- Family and Parenting»
The Left Hand Path
My plan was to turn right at the fork in the road. The problem was, there was something blocking the path to the right. So, I had to turn left. The path to the right was smooth and easy going. The path to the left has turned out to be bumpy, difficult to see through and generally down-right hard to navigate. The path to the left was not what I signed up for. I wanted the calmness that the road to the right offered. But, I have been forced down the left-hand path. And, so, my journey covers the left hand side.
It may seem as though I am talking about a difficult hike. I am not. I am talking about the life encompassing journey of having a special needs child.
We love our children before they are born. We work to give them the best. We research just the right car seat, what crib is the safest, we delicately decide on the theme of the nursery, we spend months choosing just the right name, and we make sure that they receive the best medical care we can give them before they are even born. We fight for them. We protect them. We love them.
When life throws a monkey wrench into those plans, we pick it up and find out what to do with it. It is for the sake of our child. It might mean taking the time away from other things that we love and need. But once we are traveling down our rocky path and are sure of our footing—or at least as much as we can be—we can get back to fitting into life.
We find a way to not only figure out how to take care of ourselves, but to take care of our child. We turn towards educating others on our child and of educating our child on others. Life isn’t going to be easy on the left hand path for either the parent or the child, but we make it work. We continue to research and find the just right…whatever. We continue to discover the best medical treatments/therapies available for our child. We continue to fight for them. We continue to protect them. And we always love them, perhaps even, just a little bit more.
We do our best to turn our heads away from those that give judgmental, glaring looks at our child’s invisible handicaps. We ignore those who won’t make eye contact to our child’s obvious handicaps. We cry only when our kids aren’t around at the hurt they feel, for that is a parent’s greatest hurt. We search out those who might be able to understand. We try not to belittle our child’s issues just because someone else’s issues are greater and we try not to dismiss someone whose issue are less because our child must deal with more.

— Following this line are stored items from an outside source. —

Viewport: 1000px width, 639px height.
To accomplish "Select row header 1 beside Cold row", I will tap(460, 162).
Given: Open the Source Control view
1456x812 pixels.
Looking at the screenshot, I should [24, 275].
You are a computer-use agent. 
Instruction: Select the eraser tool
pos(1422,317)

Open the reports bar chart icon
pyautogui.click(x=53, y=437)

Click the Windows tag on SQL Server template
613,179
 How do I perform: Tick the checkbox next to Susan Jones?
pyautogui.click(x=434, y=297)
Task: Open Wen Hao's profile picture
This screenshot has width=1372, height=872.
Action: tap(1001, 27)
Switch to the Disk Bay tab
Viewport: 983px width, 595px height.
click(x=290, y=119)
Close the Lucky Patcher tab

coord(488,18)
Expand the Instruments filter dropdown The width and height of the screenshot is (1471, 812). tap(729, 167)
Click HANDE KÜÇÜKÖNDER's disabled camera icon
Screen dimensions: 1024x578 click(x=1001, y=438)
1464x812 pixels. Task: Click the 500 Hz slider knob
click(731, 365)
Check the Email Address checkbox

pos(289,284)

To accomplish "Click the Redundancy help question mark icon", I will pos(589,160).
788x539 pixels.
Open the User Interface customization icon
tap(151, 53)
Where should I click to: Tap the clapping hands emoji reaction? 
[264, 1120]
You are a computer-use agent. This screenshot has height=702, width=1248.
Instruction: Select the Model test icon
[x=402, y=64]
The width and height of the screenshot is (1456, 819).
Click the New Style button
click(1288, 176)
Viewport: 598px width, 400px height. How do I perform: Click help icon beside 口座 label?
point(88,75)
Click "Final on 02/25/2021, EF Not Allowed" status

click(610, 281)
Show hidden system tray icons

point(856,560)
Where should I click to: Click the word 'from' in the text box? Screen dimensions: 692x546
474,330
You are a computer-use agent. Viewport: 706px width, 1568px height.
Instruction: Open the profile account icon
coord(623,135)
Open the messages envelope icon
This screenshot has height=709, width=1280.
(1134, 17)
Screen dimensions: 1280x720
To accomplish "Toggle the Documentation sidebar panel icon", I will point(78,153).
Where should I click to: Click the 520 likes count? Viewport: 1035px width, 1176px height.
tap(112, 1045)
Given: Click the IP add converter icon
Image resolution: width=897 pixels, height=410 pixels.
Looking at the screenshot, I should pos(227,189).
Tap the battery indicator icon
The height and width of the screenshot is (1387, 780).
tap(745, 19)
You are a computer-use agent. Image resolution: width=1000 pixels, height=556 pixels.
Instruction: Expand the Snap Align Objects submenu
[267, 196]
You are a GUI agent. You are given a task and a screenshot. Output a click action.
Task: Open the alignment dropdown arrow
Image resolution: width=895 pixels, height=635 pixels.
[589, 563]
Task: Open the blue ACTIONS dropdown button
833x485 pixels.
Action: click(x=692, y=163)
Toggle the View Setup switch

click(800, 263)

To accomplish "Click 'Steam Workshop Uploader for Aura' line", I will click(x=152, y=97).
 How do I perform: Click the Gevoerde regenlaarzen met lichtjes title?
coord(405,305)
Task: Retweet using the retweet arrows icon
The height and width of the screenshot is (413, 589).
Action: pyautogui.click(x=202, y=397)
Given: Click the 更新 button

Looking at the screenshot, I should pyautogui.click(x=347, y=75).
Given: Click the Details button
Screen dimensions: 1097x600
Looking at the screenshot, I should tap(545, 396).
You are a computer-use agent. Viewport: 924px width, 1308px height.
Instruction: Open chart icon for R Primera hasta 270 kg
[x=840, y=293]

It is a difficult path. One very few choose. But once you start down the path of having a special needs child, you find that every step gives a greater sense of accomplishment. The harder it is, the greater the reward. You might take it for granted when your child says “mama” at 11 months old, but it doesn’t feel as good as when your child says “mama” for the first time at 3 ½ years old. The hugs we don't receive freely are treasured all that much more. I am happy for you that you are able to travel down the right hand path, but don’t feel bad for me that I am on the left hand path. Just understand that I didn’t choose it, that my child didn’t choose it, and that a little understanding and patience will help us get down the left hand path just that much easily.